CF’s outlook for 2012 was bullish but not enough so. In the 2012 themes post:
- No recession <check>
- Valuation matters and the market generates a 10% return <16% was actualized with dividends>
- Europe enters a period of extreme bifurcation <this happened but was rather obvious>
- China doesn’t hard land <check – it didn’t, yet, in 2012>
- Japan’s economy muddles through but the markets are up double digit <check>
- Emerging market growth picks up and markets lead <miss>
- USD rallies <check>
- US 10-yr rates rise, but oh so modestly from 1.88% <check for 2012>
With CF’s year-off, no predictions were logged for 2013. It would have been a bullish one but well below the market’s stunning +32.4% with dividends.
So now what?
Powerful, wealth-creating investment themes all have a time and a place. CJF remains bullish based on the following:
1) Valuation is ok (~15.4x S&P 500 forward earnings) – in the middle of a reasonable range, and quite reasonable provided today’s low inflation and interest rates (but headed higher).
2) Economic underpinnings look sound – the recovery has been a middling one, cautious, and full of growth-scares. The US economy has bifurcated in dramatic fashion; the standard of living of those with asset ownership rose (is rising) dramatically, while those depending on paychecks haven’t participated to nearly the same degree, if at all. Perversely, this is a positive for the duration of the recovery because the subdued nature of things avoids the creation of excesses, which ultimately cause recessions…..always.
3) Inflation and interest rates are likely to remain low(ish) for several years. Technological advancement and global demographics conspire against pricing power and this pressure is here to stay, for the foreseeable future.

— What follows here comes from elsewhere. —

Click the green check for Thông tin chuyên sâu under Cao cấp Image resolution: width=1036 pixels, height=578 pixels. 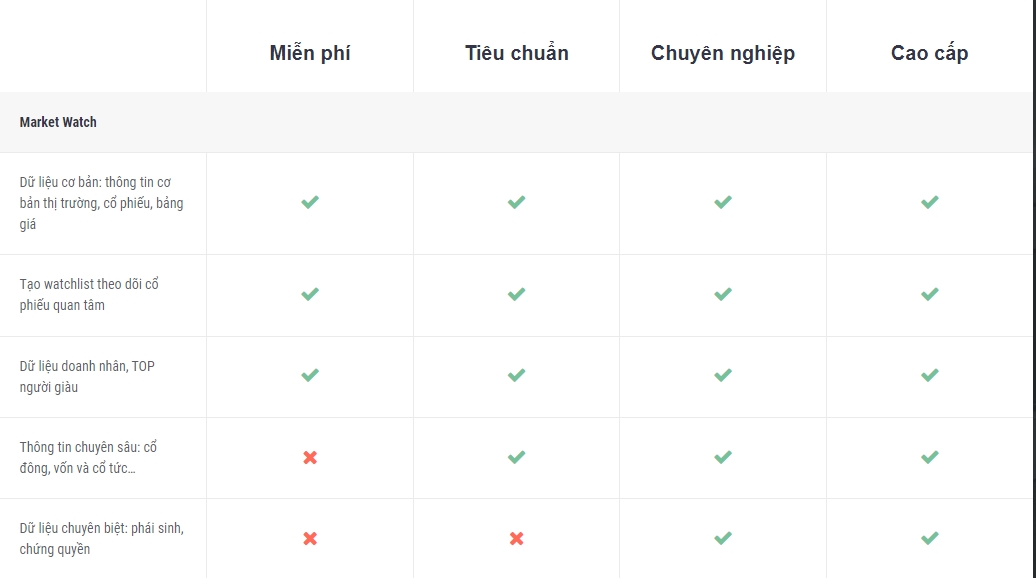(930, 457)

4) Prettiest girl on the dance floor- the market is no longer priced to generate 30% returns short of new bubble; but this is ok. After treading water for a time, or a normal bull-market correction, returns of 5-10% in subsequent years are likely. At least until risk #2 actualizes. Stocks remain more attractive than bonds, commodities, and certainly cash.

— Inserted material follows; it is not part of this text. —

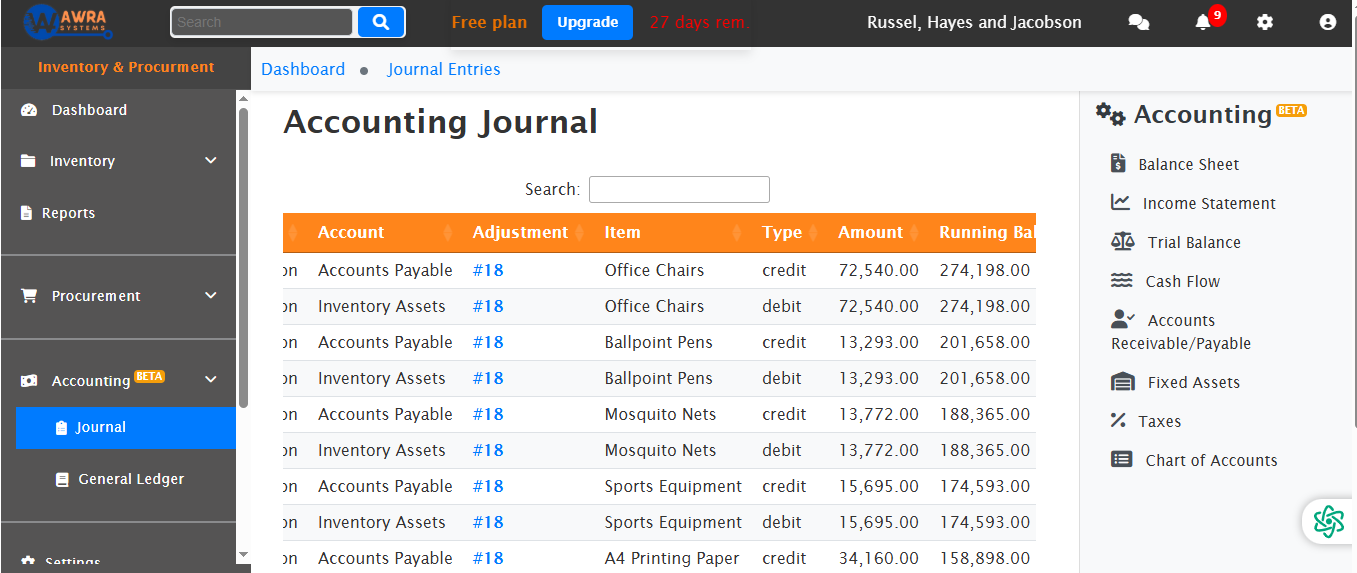Focus the journal table Search field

Future writings will elaborate on these 4-themes, likely to be the drivers of market returns, and eventually, the nasty culprit causing the next bear market. As such, the above topics will hold our attention and shape considerable exploration.
But why no correction?
Investors have simply been too cautious, effectively inhibiting the market from producing its normal, run-of-the-mill 10%+ correction. It might have happened in:
- Fall 2012 – on Europe crisis fears
- Summer 2013 – on china credit implosion fears
- Feb 2014 – Ukraine and geopolitics
- All through 2013-2014 – off-again/on again QE taper fears
But it didn’t – tipping market participants that not all (enough) investors have been fully positioned for the rally.
How to position today:
- We are in the midst of a strong bull market, likely with numerous additional innings, yet the market is stretched, and the lack of a normal pullback is scary for seasoned investors.
- A pull-back is due: it could easily be a sharp/scary one, or we could continue to just see more single-digit pull-backs followed by new highs; the result of investors using pullbacks to get invested.
- CF continues to position for a bull market but will be quick to pivot to a combination of income strategies, covered call option writing, dividend capture trades, and profit taking, as valuations push higher.
- Some conservatism from here provides fire power to buy dips.
- It is sensible to take advantage of smaller dips when they come but also to prepare for the possibility of a real dip (1,000-2,000 DOW points) which should not be a surprise in 2014 given the one-way nature and strength of the market move.
Thanks to all the encouraging reader emails over the past year – it’s good to be back!